BioLumic raises $5 million to harness ultraviolet light to improve crop yields

This originally appeared on VentureBeat.

Scientists once thought that ultraviolet light was damaging to all kinds of life, including plants. But BioLumic is turning that notion on its head and has raised $5 million in funding to use UV to improve crop yields.

BioLumic said it can can slow the growth of plant-threatening diseases and get plants to positively respond to UV. It gives farmers the ability to grow stronger, more appealing, and more productive plants.

“Light is an extremely powerful biological tool that can safely manipulate plants without the concerns often associated with genetic modification, chemical usage, and other unnatural treatments,” said BioLumic CEO Warren Bebb, in a statement. “BioLumic is the only company using light as an ag treatment at the beginning of a plant’s life. Exposure to a short-duration treatment of UV-enriched light at a critical stage in a plant’s development turns on characteristics to help the seed or seedling more effectively defend itself against disease or pest attacks and more efficiently use water and nutrients from the soil for its entire lifespan.”

Agtech investors Finistere Ventures and Radicle Growth led the funding, with Rabobank’s recently launched Food & Agri Innovation Fund and existing investors from New Zealand also joining the round.

“We actively invest in data-driven technology startups who are changing the paradigm for sustainable agtech from around the globe, and BioLumic was an ideal fit for us,” said Arama Kukutai, partner at Finistere Ventures, in a statement. “Using UV treatments to complement traditional chemicals or biologicals, BioLumic will give farmers a new way to enhance crop yield and vigor by activating stronger plant characteristics with the power of light.”

BioLumic treats seedlings and seeds with its proprietary ultraviolet light systems. Its patented technology applies UV light treatments that deliver long-term crop benefits — including improved crop consistency, increased yield, and disease resistance. Already in commercial use for high-value produce crops around the globe, BioLumic has worked with large-scale produce growers and processors in California and Mexico with yield gains of up to 22 percent, and commercial trials are taking place in Spain and the United Kingdom.

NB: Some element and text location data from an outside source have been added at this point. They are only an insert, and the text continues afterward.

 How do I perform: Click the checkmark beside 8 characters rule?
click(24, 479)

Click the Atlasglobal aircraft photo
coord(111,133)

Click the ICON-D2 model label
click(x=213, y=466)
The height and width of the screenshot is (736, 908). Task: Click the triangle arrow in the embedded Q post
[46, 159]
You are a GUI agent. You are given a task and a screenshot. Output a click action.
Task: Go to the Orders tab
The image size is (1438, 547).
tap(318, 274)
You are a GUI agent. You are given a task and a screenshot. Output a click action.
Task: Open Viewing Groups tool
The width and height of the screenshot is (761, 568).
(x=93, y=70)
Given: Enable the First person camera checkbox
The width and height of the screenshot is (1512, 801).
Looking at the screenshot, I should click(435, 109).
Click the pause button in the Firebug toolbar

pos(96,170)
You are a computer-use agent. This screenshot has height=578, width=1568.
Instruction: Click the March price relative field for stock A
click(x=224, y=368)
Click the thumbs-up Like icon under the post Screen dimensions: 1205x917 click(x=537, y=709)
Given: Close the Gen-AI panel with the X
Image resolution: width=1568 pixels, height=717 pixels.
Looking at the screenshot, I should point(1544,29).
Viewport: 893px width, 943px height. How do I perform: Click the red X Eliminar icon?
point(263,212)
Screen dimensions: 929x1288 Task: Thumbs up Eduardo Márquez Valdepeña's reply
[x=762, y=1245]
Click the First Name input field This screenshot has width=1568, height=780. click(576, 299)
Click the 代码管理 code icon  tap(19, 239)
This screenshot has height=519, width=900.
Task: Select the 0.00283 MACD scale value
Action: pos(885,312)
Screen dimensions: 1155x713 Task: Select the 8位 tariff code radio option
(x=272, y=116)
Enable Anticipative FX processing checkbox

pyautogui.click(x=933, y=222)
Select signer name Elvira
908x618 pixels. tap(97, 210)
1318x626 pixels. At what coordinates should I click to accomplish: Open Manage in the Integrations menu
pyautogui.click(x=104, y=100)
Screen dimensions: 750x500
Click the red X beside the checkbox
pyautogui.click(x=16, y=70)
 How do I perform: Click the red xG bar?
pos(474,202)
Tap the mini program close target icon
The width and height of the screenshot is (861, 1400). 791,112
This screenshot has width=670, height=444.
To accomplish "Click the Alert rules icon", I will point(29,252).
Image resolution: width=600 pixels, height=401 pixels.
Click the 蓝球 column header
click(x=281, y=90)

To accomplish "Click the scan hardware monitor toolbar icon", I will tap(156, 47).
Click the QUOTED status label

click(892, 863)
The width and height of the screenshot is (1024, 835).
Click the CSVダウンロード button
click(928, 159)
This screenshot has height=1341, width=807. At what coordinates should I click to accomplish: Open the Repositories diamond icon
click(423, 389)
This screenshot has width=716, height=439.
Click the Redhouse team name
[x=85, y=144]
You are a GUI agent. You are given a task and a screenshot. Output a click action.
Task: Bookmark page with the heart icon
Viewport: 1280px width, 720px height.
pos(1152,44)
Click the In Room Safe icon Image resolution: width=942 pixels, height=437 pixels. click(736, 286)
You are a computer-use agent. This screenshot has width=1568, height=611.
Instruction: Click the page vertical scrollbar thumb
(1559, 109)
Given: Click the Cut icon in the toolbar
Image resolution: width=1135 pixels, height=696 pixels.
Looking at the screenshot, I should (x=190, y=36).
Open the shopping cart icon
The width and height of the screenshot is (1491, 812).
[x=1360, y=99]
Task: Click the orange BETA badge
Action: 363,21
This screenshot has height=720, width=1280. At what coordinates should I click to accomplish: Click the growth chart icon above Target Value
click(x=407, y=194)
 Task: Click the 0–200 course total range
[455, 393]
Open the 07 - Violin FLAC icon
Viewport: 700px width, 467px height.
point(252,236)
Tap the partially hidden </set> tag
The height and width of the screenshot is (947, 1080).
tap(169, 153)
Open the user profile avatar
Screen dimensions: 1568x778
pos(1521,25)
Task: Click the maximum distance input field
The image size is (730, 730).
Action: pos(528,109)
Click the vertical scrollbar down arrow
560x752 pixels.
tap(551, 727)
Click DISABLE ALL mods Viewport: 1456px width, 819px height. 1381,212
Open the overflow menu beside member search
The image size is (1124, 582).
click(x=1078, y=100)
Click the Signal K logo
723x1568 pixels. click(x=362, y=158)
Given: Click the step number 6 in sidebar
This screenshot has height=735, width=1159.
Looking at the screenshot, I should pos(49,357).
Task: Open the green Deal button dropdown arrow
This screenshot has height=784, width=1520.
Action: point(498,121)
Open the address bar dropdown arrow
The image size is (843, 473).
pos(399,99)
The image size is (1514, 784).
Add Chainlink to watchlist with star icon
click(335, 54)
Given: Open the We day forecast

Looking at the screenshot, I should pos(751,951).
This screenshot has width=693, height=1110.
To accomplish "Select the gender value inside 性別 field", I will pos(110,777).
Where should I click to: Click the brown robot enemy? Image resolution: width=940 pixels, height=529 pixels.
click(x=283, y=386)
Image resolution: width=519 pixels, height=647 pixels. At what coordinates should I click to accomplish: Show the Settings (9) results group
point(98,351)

Jason Wargent, a well-known photobiologist specializing in UV/plant interactions, started the company in New Zealand by spinning it out of the agtech research labs Massey University in New Zealand. BioLumic’s technology is rooted in more than a decade of research into UV photomorphogenesis, a process whereby a precise UV treatment induces plant root and leaf development and activates its secondary metabolism. BioLumic’s growing team of scientists and engineers are now translating Wargent’s scientific discoveries into commercial products that will reshape crop-growing operations around the world.

Initially focused on lettuce, broccoli, strawberries, and tomato seedlings, BioLumic will use the recent funding to accelerate the research and commercialization of its seed-focused technology, expanding into row crop and vegetable seeds in years ahead. The company will also expand its team in New Zealand and the U.S.